I started eating dinner at home. Dinner was nothing more than pasta with store-bought tomato sauce, but I made it, and it was still light outside when I sat down at the kitchen table. No more night shifts. No more burning the roof of my mouth with a slice of pizza while I rushed to another urgent problem.

• • •

In 2002 — the year Rachel Dissell joined the staff of the Cleveland Plain Dealer — I took a self-defense class. I remember lying on a mat in a gym waiting for a simulated rape scenario. The male instructor, playing the role of a perpetrator, pinned my arms to the mat and made threats that felt real. Instead of freezing in response to those threats, I struck his eyes. I kicked his head and his groin, the most vulnerable parts of his body.
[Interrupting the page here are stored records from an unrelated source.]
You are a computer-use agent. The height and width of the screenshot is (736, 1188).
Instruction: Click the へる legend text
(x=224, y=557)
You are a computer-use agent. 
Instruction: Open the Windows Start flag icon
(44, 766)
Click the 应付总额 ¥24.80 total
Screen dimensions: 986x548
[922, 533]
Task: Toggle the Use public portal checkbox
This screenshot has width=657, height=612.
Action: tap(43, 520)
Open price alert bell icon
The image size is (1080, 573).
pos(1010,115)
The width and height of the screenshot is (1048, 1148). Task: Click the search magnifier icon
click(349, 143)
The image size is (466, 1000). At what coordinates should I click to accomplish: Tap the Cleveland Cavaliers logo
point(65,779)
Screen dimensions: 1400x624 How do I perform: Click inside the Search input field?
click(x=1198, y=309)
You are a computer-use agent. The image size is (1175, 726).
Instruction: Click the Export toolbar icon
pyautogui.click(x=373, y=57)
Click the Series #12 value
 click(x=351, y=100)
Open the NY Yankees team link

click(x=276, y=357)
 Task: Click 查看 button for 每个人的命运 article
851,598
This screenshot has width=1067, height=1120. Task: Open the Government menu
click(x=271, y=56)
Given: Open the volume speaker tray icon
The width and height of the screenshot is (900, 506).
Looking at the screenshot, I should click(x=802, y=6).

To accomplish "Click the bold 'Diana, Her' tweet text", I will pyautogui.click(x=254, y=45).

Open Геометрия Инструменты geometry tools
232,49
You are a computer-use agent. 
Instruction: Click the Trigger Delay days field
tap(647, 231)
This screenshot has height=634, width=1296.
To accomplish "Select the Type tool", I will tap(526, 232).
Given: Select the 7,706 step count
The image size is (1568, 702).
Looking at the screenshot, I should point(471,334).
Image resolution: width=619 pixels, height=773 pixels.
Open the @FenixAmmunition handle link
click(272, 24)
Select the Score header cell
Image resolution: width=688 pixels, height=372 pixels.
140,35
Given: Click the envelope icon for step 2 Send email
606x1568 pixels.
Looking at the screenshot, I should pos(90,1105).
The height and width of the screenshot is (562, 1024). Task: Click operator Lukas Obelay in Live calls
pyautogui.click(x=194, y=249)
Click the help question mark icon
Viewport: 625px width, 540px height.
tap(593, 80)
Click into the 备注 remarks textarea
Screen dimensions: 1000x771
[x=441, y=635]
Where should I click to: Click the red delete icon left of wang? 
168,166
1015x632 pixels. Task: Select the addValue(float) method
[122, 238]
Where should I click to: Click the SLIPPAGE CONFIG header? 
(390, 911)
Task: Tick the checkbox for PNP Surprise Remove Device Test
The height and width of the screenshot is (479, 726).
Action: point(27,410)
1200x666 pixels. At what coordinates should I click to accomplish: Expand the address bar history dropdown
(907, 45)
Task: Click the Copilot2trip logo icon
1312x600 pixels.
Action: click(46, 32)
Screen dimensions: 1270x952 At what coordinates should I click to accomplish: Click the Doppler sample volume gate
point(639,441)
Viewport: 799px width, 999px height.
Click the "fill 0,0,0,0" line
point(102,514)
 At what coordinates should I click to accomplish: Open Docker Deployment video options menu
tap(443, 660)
My body, and my whole mentality, changed when I learned to defend myself. There were beliefs I’d espoused: It’s okay to say ‘no’ when you don’t want sex. Everyone’s body deserves respect. And there’s a way I didn’t fully believe what I was saying until I had the visceral, physical experience of protecting my body.

I began teaching self-defense and have not been inside a courtroom since. I stopped believing in the law. Now I believe in the body. I have this faith (as close to religion as I’ll ever get) that if enough people change their automatic, visceral responses to sexual abuse attempts, then we can end it for good.

And yes, I mean fighting off a person who tries to attack us, but also more. If more people have the tools to keep from being immobilized by our physiological fear responses, then a critical mass would be available to challenge a teacher who makes too many comments about a teenager’s developing body or interrupt a person who is dragging a passed-out woman into a van or upstairs to a bedroom.

“My body, and my whole mentality, changed when I learned to defend myself.” Click To Tweet

Sometimes I don’t recognize this gym teacher I’ve become, this person who sees rape as a series of bluffs that can be called by strategic uses of physical power. When I read articles about Nathan Ford, a former probation officer who forced women into choke holds to abduct and rape them, I think, If he grabs your neck with both hands, remember the rest of your body is free. Grab his hands to keep him from tightening the grip on your neck. Kick the groin. Strike the eyes. Cause him enough pain that he can’t maintain the choke hold.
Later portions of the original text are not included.